Saturday, January 14, 2012

On Becoming a Musketeer


Every once in a while, I need to be reminded that Hollywood hasn't become an utterly festering pit of despair when it comes to great storytelling of classic and new tales - it has always been that way. And for all the beefs I have for the average movie full of terrible dialogue, mediocre acting and almost no character development, they do usually hit on the sights and sounds, costumes, music, explosions and special effects. If you need proof of this, watch any older movie, pretty much at all. There are always exceptions obviously, and you should remove probably 10% of all movies because they either have exceptional special effects for the time it was made, or some other attribute listed above that makes it exceptional for it's time. That being said, it still doesn't set me at ease sitting down to watch a new movie of any sort knowing I'm going to subject myself to more of the same for reasons I am still not sure of.

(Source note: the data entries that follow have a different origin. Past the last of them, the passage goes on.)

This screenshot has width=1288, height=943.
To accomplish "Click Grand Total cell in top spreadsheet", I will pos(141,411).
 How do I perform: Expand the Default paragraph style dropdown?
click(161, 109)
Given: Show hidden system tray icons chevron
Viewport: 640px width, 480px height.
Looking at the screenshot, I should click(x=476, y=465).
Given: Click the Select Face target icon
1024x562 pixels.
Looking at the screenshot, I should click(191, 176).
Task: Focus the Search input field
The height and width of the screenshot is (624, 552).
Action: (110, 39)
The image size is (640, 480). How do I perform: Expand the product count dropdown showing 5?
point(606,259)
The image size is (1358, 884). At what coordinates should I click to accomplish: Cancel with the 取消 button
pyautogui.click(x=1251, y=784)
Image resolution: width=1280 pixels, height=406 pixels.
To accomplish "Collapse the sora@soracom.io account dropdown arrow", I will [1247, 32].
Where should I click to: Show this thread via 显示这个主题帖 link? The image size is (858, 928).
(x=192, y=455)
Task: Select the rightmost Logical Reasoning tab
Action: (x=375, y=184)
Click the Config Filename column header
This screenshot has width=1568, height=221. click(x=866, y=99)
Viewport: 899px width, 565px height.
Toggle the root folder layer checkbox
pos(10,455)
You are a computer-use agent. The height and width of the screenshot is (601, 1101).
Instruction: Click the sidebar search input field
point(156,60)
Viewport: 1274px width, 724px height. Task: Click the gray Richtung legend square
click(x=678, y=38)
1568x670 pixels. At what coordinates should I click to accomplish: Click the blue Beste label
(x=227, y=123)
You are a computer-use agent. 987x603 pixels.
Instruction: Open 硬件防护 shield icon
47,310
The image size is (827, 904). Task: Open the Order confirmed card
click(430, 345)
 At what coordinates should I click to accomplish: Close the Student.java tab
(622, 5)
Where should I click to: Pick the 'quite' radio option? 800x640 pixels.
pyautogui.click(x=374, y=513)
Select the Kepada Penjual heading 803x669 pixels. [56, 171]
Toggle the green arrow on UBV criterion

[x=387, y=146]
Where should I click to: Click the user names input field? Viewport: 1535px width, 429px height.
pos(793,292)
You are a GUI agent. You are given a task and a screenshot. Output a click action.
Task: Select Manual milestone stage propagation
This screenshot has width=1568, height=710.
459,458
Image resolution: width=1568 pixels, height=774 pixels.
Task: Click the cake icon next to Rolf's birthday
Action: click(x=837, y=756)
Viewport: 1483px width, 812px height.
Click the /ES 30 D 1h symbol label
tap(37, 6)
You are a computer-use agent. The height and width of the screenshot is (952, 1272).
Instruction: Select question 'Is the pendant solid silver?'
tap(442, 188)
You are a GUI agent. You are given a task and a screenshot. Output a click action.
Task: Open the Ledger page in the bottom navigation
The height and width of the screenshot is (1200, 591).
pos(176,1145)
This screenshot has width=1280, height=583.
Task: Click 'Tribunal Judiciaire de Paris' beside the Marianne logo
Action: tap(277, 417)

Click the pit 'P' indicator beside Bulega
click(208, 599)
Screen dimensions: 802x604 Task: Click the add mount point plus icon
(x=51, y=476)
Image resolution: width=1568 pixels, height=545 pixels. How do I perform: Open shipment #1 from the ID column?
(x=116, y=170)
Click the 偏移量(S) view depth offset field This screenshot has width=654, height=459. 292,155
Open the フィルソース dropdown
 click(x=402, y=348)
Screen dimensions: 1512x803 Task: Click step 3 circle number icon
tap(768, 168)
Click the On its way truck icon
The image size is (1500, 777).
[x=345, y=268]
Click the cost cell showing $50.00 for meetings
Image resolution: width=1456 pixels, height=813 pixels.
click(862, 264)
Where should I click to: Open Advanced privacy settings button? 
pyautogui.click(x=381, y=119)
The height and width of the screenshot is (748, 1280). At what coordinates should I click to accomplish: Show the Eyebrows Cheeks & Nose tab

That being said, subjecting myself to the 2011 reprise of The Three Musketeers made me particularly irritated, not at the giant computer generated airships or dialogue which seemed to progressively demean every actor who uttered them, but because 20 minutes in I was completely convinced that what I was watching in no way resembled the original story, a bastardized string of action sequences and wonton killing that would make Conan the Barbarian start to question the sanctity of life and Indiana Jones wondering who would spend that much time setting up highly artistic elaborate traps. It seemed like a patchwork of all the most popular movies of the last 30 years - DaVinci Code style pseudo mystery treasure hunting, Matrix style rotational slow motion fight scenes, all the while taking the seriousness of the situation with the stride of the appropriate Loony Tunes character.

With all this in mind, I was determined to find out what the deal was with the original story, mostly so I could make fun of the movie and point out in all the ways it is WRONG. However, as it turns out, I jumped the musket and the reality of the situation is that the movie followed the original story in many ways:

-d'Artagnan is the "stranger coming to town" to become a musketeer
-he runs in to the head of the Cardinal's guard and is almost killed by him
-he then schedules duels with all 3 musketeers the first day in town, then they all get in a fight with the Cardinal's guards
-Milady de Winter is involved in a plot to start war between France and England - Milla Jonavich, shame on you, probably the silliest of all the characters, all of her scenes could have been in Resident Evil: Musketeer Zombies
-probably some other stuff but can't write about since the movie was mind numbing and I never read the original story

I know what you're thinking: QUITE AN IMPRESSIVE LIST!
Still, more than I had expected, and it is quite amazing they were able to put all this together while maintaining little or no integrity and a schlockfest of stupidity, cardboard cutout characters and absurd violence.

Now, my main gripe with the film was that it is or was supposed to be portraying a particular period in history, while simultaneously having no resemblance in terms of technology, manner of speaking, ideology, believability or even in any attempt to portray actual people from history as close to reality as possible, such as the Cardinal Richelieu for example. The Cardinal happens to be the embodiment of pure evil, as demonstrated by putting a skeleton pope with a crucifix and a reaper's sickle on the prow of his guard's airship.

As it turns out, it is probably just me getting older. The next nearest adaptation, the 1993 3 Musketeers made by Disney stars Tim Curry as a Wile E. Coyote style Cardinal, attempting throughout the movie to grope women and torture children if not bound by the producers and their PG 13 rating, and actually still comes across somehow as more evil than his 2011 counterpart.

The 2001 movie The Musketeer probably shows the least amount of effort, dispensing with all of the other characters but d'artagnan in a Japanese style shoot em up. In 1978 the Soviet's made a musical version, and in 1957 there was a Mexican comedy based on the original story. Anways, point being there has always been absurd revisions and changes to classic stories.

So why does it get my goat so much, why do they seem like such abominations to me? I can only guess that the contemporary "version" of a retelling of a classic story does (and will) speak volumes about the current state of the society it was conceived in, and made for. It represents all of us, preserved for all future generations, and like other stories and characters of popular culture like Dracula 2000 or the new Conan the Barbarian, speaks nothing but ill about the society we are in, where mindless fighting and gore planned around a loose character concept and a setting that is similar to present day in ways it seemingly should not be. Do I find it hard to care about the characters in more modern movies simply because they seem to lack personality, or because they remind me too much of the present. I don't really believe the latter, but it's just an idea.